We would love to start a family soon but really can't afford it. Any advice welcome?
Thanks in advance


----------



## goingforgold (18 Sep 2010)

are you claiming your husbands tax credits?
are you claiming other tax credits like refuse, trade union etc
can you rent out a room in house?

You seem to be living very modestly besides. Definitely consolidating the loans would be a good thing...you need to clear credit cards and overdraft asap as these are the ones with the highest interest

Apart from that i wouldn't be too downbeat...you have just over 30K of debt which at your age isn't the end of the world...and you are not in negative equity.

Can your husband get a partime job?


----------



## dmos87 (18 Sep 2010)

Hi Lucy09,

Firstly, don't panic. You are keeping the boat afloat but just barely. Is your job secure?

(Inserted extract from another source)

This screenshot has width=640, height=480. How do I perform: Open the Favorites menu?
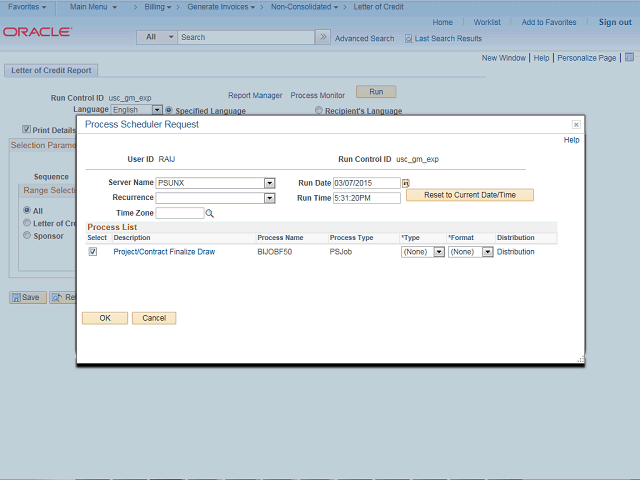(27, 7)
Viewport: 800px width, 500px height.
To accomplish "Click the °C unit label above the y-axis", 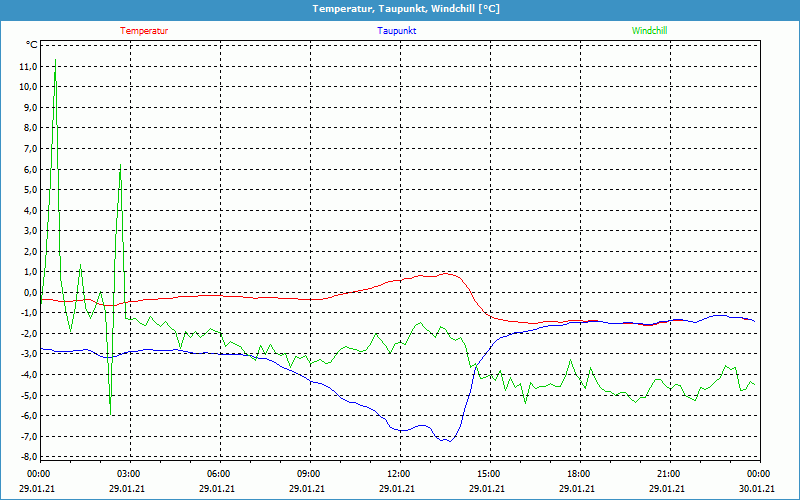I will pyautogui.click(x=31, y=45).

Firstly, well done on tightening the belt thus far. I am about to lay a lot on you but I need to commend you first on cutting up the 2 cards and staying up to date on all loans / debt. 

Right! Your partner has a car, yes? He must, as you pay tax, insurance, etc. for him and pay more for yourself. Why does he have a car when he is not currently working? You need to get harsh and sell the car to clear some debt immediately. Even if his car could get you 2k, thats one CC card cleared and an extra 150 euros per month. It also free's up the cost of tax and insurance - get on to your own insurance company and add him as a named driver - it will be far cheaper and he still has access to a car when you return from work. 

In relation to the credit cards, specifically the 3rd card with the most debt. Throwing just over the minimum payment at it will not get you anywhere. Speak with ALL 3 CARD PROVIDERS and ask them to freeze the interest for a few months. This will give you some breathing space to clear the cards as they are. Worst case scenario they say no but theres no harm in asking. If they all agree to this, I would then focus as much as you can on the largest as it will cripple you.

Credit Union loan - have you asked them to lengthen out the term of the loan? It will again free up some money to throw at the CC debt. Please also ask BOI to do the same with the personal loan. If neither will extend the term for you, ask them for a period of interest only. You might also ask the Credit Union to take some of the savings you have against the loan to decrease repayments but it will only lower it a very small amount as the loan is quite large.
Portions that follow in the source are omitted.